Background & Aim: Chronic liver inflammation is a crucial event in the development and growth of hepatocellular carcinoma (HCC). Compelling evidence has shown that IL-6/gp130-dependent signaling plays a fundamental role in liver carcinogenesis. Thus, in the present study we aimed to investigate the role of gp130 in hepatocytes for the initiation and progression of HCC. Methods: Hepatocyte-specific gp130 knockout mice (gp130Δhepa) and control animals (gp130f/f) were treated with diethylnitrosamine (DEN). The role of gp130 for acute injury (0 – 5 days), tumor initiation (24 weeks) and progression (40 weeks) was analyzed. Results: After acute DEN-induced liver injury we observed a reduction in the inflammatory response as reflected by decreased IL-6 and oncostatin M (OSM) levels in gp130Δhepa animals.

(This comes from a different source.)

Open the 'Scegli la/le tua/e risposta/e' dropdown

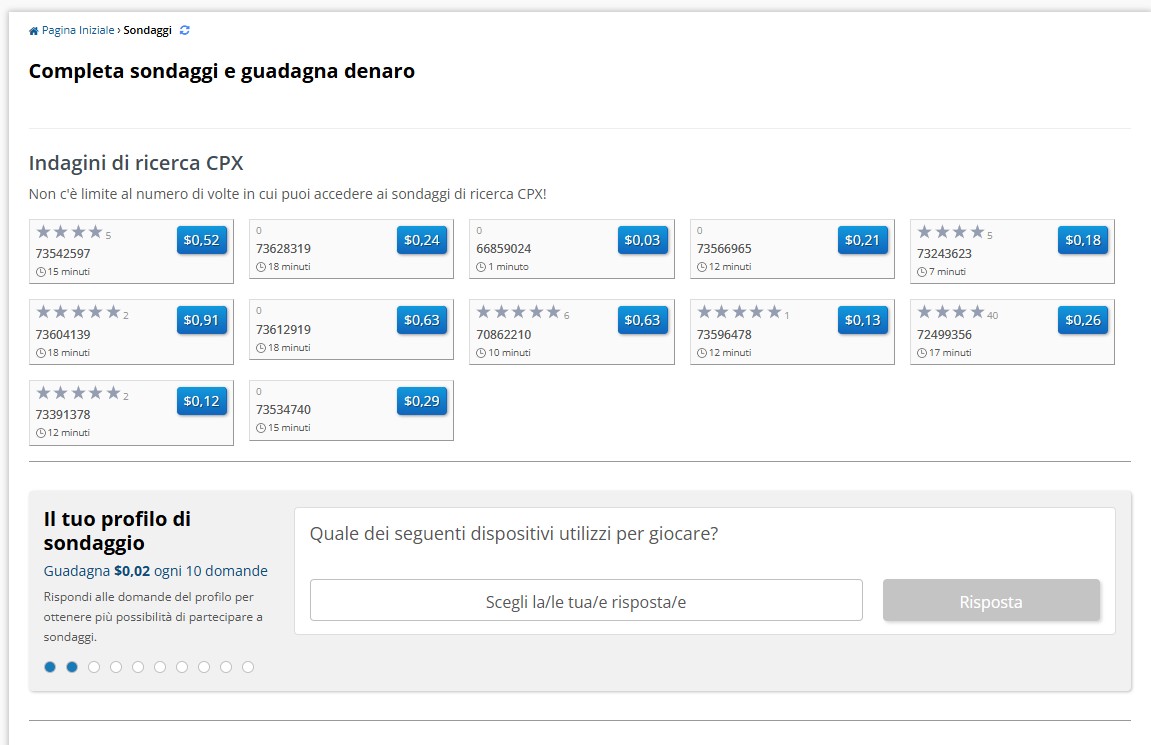586,600
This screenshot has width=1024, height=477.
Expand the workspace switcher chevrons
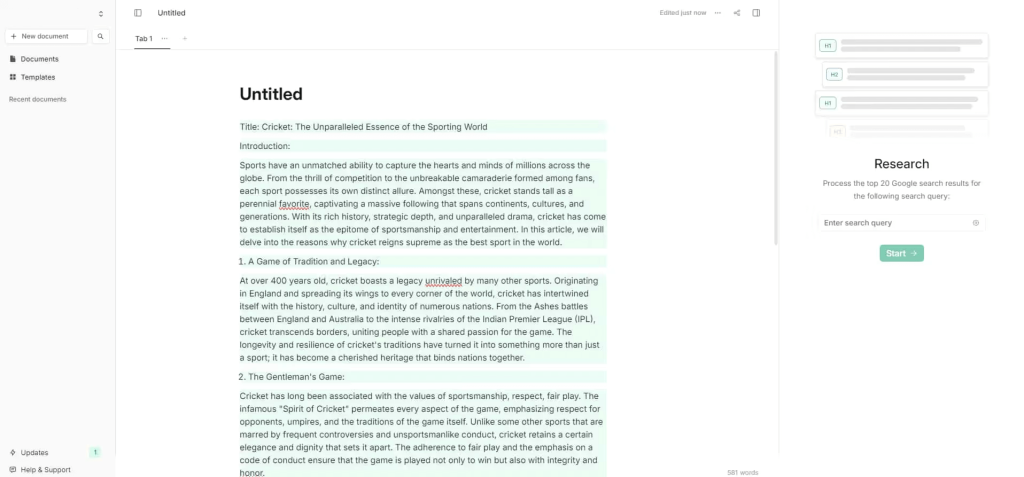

Loss of gp130 slightly attenuated the initiation of HCC 24 weeks after DEN-induced tumor initiation. In contrast, 40 weeks after DEN treatment, gp130Δhepa livers displayed smaller tumors and reduced tumor burden, indicating a role for hepatocyte-specific gp130 expression during HCC progression. We found increased oxidative stress and substantial DNA damage in animals after DEN injection, but no significant difference between gp130f/f and gp130Δhepa animals. However, while STAT3 phosphorylation was absent in gp130Δhepa hepatocytes we found STAT5 activation and decreased TGFβ-dependent activity in these livers. Conclusion: Our results indicate that gp130 deletion in hepatocytes reduces progression, but not HCC initiation in the DEN model. Gp130 deletion resulted in STAT3 inhibition but increased STAT5 activation and diminished TGFβ-dependent signaling. Hence, blocking gp130 in hepatocytes is an interesting therapeutic target to inhibit the growth of HCC.